── SELECTED EXTRACT ──
RL in XChannnel
Introduction
XChannel is an in-store marketing platform that targets customers with contextual offers when they are shopping. To this end, we use the customer’s location within the store to predict their shopping interests, and use store offers (coupons) to influence their shopping decisions. Merchants or brands set up various types of campaigns via our dashboard, and monitor their performance in near real-time.
XChannel supports 3 types of in-store campaigns:
- Proximity based campaigns
- Social Campaigns
- Proximity based Social Campaigns
In all these campaigns, we are faced with a few key decisions when it comes to engaging customers. Some of these decisions are:
- Should we engage a customer – Though we use the presence of a shopper in a particular shopping aisle as the primary signal for engaging them, we use a few secondary indicators as well. Sending in-store offers is fraught with risk when it comes to relevance and potential negative customer experience.
- When do we engage them? – Once we decide to engage a customer, the next decision is when. One of the challenges in this context is to disambiguate between someone who is just walking by an aisle or who is just cursorily interested in a product, from someone seriously interested in buying a product in that aisle. It is intuitive to think that the length of their stay in a shopping aisle is indicative of their seriousness of shopping intent.
───
▸ **EXERCISE SET**:
A: Translate this sentence from the XChannel text into Spanish: "Merchants or brands set up various types of campaigns via our dashboard, and monitor their performance in near real-time."
B: According to the XChannel text, what serves as the primary signal for engaging a shopper?
C: Write a continuation of the XChannel text on in-store marketing, picking up from its last sentence.
── GIVEN RECORDS ──
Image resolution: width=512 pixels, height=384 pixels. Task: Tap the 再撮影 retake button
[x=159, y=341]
───
── GIVEN RECORDS ──
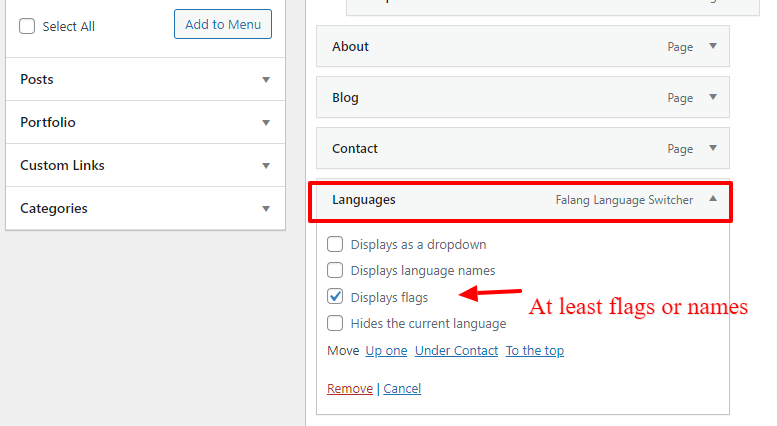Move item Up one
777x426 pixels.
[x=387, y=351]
───
▸ **EXPECTED RESPONSES**:
A: Los comercios o las marcas configuran diversos tipos de campañas a través de nuestro panel y supervisan su rendimiento casi en tiempo real.

B: The presence of a shopper in a particular shopping aisle.

C:
- Which offer to engage them with? – XChannel allows multiple offers to be associated with a campaign. So the exact offer to target the customer with is chosen dynamically based on the likelihood of its acceptance.
We use our Machine Learning model to predict the responses before deciding on whether, when and how to engage them.
Learning Challenges
Traditional learning algorithms use Supervised Learning and use lots of labeled training data. In the in-store targeting world, collecting this data is challenging for a few reasons.
- Cost of Learning – The data collection exercise requires us to run through various data combinations so that they cover all possibilities. So a lot of campaign targeting is wasted just to collect the data. This also means that we may end up with a lot of poor customer experience up-front, just to improve future customer experience.
- Learning become irrelevant – The products associated with a campaign, and the campaign itself keep changing from time to time. Typical campaigns don’t last more than a few weeks. So by the time we collect the data, it can become less relevant since the campaign itself may have changed.
- Too many variables – The above two problems are exacerbated by the fact that we need to collect data for a campaign across too many variable which includes among others Customer data, campaign data and store data. All this data along with engagement data explodes the various combinations of data required to train the model using Supervised Learning methods.
All the challenges above with data collection made us look at Reinforcement Learning (RL) as an alternative. RL has been gaining a lot of popularity in the last few years ever since the folks at DeepMind trained an RL agent to play the Atari game in 2013. It has shown tremendous potential in its ability to learn online through “trial and error”.
A Short Intro to Reinforcement Learning
Reinforcement Learning is a branch of machine learning that has its foundation in behavioral psychology. In RL, an agent learns by interacting with its environment, observing the results of these interactions and receiving a (positive or negative) reward in the process. This way of learning mimics the fundamental way in which humans (and animals alike) learn.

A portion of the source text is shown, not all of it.